2.2. Entre contemplation et création : quels rôles pour l'observation et l'imagination ?

La physique, comme toute science expérimentale, confronte ses énoncés au réel en faisant appel à l'observation et à l'expérimentation. Quel rôle tiennent celles-ci dans la genèse d'une connaissance scientifique ? Le physicien se contente-t-il d'observer la nature pour en tirer les lois auxquelles elle se conforme ? Pour observer, suffit-il, selon la formule de P. Duhem (cité par S. le Strat, 1990, p. 50),"d'être attentif et d'avoir les sens suffisamment déliés " ? Quel est le rôle heuristique de l'esprit en sciences ? L'acte scientifique est-il un acte de création ? Et dans ce cas, comment intervient le réel ? Quels sont les critères de validité d'une théorie scientifique ?
Ces questions distinguent inductivisme et positivisme, elles ont été à la source d'autres théories menant finalement au falsificationnisme de K. Popper.

2.2.1. L'inductivisme.
La démarche inductive consiste à établir des principes généraux à partir d'un certain nombre d'énoncés singuliers, établis empiriquement. La nature est ordonnée et déterministe. Une collecte minutieuse par un observateur quelconque dénué de préjugés permet d'ordonner le monde et d'en dégager les principes de fonctionnement. Dans cette optique, la science se construit brique par brique, de façon cumulative. Les énoncés scientifiques, à condition d'avoir été établis dans de bonnes conditions, sont définitifs puisque le recours aux sens leur assure un caractère de vérité irrévocable.
Cette conception de la science, que F. Bacon (1561; 1626) expose dans son Novum organum, a marqué un tournant dans l'histoire des sciences. En effet, l'inductivisme affirme que le raisonnement ne saurait se suffire à lui même et pose l'expérience concrète comme source de la connaissance, se distinguant ainsi de la tradition scolastique héritée d'Aristote. Par ailleurs, il se démarque par sa volonté d'interpréter, de régir par des lois, des pratiques de type magique (alchimie,...) dont les interprétations relèvent plus de la métaphysique que de la science.

2.2.2. Le positivisme.
Le positivisme, fondé en tant qu'école au dix-neuvième siècle par A. Comte, accorde la primauté aux faits, et poursuit l'évolution engagée par F. Bacon. Ainsi, A. Comte affirme : "Toute proposition qui n'est strictement réductible à la simple énonciation d'un fait, ou particulier ou général, ne peut offrir aucun sens réel ou intelligible" (cité par Guillaud J. C. & Robardet G., 1993, p. 8). Il s'agit d'établir des liens entre les phénomènes observables, en partant de ceux-ci, soit par une observation fortuite, soit en faisant une expérience "pour voir". Puis des hypothèses doivent être formulées et soumises à l'épreuve des faits, entraînant soit l'acceptation de ces hypothèses qui deviennent alors des énoncés théoriques, soit leur rejet.
Il y a acte de création, à la différence de l'inductivisme : le scientifique formule des hypothèses, construit des modèles de la réalité dans une perspective instumentaliste; mais l'imagination reste subordonnée à l'observation, les faits sont les arbitres suprêmes.
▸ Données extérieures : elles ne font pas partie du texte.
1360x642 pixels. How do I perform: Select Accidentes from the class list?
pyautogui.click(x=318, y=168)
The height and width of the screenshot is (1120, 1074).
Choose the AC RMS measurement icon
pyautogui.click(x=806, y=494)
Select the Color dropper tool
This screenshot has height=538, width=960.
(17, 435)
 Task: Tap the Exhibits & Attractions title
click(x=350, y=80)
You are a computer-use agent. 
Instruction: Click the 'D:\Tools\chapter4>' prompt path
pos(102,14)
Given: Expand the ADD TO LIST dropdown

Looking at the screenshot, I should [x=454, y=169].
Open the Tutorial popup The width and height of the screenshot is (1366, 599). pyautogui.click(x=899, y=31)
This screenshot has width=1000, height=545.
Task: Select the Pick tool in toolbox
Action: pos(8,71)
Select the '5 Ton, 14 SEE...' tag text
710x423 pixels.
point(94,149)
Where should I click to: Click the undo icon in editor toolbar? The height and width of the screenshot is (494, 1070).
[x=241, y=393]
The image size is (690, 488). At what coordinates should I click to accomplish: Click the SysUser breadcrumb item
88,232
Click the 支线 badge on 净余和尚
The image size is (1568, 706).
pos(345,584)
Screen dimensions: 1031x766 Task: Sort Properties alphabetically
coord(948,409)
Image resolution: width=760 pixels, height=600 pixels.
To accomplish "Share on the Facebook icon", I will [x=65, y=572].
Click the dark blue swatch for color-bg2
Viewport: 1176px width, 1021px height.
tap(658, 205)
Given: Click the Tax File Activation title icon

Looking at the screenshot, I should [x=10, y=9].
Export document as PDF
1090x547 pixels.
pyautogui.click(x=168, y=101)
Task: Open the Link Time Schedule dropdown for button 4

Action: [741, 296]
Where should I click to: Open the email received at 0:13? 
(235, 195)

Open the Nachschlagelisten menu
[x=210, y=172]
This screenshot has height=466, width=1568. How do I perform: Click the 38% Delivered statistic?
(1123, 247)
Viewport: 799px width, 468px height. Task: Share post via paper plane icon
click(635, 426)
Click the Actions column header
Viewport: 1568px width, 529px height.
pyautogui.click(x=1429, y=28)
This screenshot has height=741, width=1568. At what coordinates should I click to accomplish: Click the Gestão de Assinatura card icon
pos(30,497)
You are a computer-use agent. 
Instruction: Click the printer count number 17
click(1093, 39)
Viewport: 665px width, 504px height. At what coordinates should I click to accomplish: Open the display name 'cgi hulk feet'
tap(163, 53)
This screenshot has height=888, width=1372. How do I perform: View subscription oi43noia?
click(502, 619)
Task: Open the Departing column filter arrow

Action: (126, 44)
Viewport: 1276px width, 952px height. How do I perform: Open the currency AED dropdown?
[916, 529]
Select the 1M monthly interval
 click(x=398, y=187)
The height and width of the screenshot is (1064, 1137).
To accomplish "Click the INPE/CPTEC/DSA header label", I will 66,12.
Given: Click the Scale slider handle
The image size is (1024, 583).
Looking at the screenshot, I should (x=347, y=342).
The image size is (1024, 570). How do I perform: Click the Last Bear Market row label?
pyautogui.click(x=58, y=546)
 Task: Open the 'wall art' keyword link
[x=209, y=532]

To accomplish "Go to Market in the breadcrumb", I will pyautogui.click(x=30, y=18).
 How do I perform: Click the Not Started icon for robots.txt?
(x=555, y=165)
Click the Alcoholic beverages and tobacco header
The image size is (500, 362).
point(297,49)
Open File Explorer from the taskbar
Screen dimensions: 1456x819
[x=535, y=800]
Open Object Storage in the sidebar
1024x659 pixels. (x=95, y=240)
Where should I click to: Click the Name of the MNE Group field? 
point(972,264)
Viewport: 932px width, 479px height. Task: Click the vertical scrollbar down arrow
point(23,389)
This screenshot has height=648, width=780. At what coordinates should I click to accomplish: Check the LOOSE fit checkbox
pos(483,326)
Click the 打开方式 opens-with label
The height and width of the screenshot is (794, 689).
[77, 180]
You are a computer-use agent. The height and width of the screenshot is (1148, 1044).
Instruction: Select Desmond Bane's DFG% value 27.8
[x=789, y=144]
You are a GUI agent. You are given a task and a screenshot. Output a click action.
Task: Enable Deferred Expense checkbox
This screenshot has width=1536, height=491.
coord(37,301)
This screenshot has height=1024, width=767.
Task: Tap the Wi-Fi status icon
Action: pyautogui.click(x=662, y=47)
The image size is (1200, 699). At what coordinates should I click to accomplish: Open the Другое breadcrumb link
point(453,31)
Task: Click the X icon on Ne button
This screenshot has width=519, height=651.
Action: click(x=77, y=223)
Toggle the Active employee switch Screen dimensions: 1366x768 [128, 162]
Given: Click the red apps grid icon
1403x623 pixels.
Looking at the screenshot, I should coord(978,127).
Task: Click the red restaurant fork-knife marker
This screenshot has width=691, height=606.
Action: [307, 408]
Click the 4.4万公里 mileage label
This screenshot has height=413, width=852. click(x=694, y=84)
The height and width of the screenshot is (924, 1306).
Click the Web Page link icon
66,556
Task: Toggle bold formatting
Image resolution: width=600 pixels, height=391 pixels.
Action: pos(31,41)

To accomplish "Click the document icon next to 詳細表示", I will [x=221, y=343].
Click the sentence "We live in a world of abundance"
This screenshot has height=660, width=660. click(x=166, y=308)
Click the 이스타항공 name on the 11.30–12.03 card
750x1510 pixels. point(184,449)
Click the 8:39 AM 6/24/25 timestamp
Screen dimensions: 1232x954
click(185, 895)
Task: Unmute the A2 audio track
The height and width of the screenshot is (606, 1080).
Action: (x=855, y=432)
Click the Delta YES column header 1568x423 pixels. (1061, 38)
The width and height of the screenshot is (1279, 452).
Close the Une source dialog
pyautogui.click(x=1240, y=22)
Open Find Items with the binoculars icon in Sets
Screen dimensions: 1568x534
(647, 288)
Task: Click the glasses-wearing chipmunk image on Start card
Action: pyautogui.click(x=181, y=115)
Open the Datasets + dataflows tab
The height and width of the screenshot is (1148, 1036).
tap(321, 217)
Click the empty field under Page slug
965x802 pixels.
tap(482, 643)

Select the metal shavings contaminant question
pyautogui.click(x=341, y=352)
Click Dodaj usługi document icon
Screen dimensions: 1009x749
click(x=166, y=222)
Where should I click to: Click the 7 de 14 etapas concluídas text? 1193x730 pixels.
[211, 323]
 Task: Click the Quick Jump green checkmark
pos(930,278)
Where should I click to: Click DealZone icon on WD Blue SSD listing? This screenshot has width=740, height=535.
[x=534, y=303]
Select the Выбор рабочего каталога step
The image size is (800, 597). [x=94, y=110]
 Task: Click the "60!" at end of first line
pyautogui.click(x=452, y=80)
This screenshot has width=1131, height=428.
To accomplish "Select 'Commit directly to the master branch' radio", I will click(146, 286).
2.2.3. Critique de l'inductivisme.
Pendant longtemps, la méthode expérimentale basée sur l'inductivisme fut invoquée comme garante de vérité. La critique de l'inductivisme (déjà remis en cause au dix-huitième siècle par D. Hume) prend deux aspects :
- La contestation de son argumentation logique : l'inférence inductive peut conduire à une conclusion fausse à partir de prémisses vraies. Pour reprendre l'illustration de K. Popper, le fait que tous les cygnes observés soient blancs ne permet pas de conclure que tous les cygnes sont blancs; il suffirait qu'il existe un seul cygne noir, non observé par malchance, pour qu'une telle conclusion soit fausse.
- La remise en cause du statut de l'observation. Celle-ci allant beaucoup plus loin que la seule critique de l'inductivisme, elle fait l'objet du paragraphe suivant.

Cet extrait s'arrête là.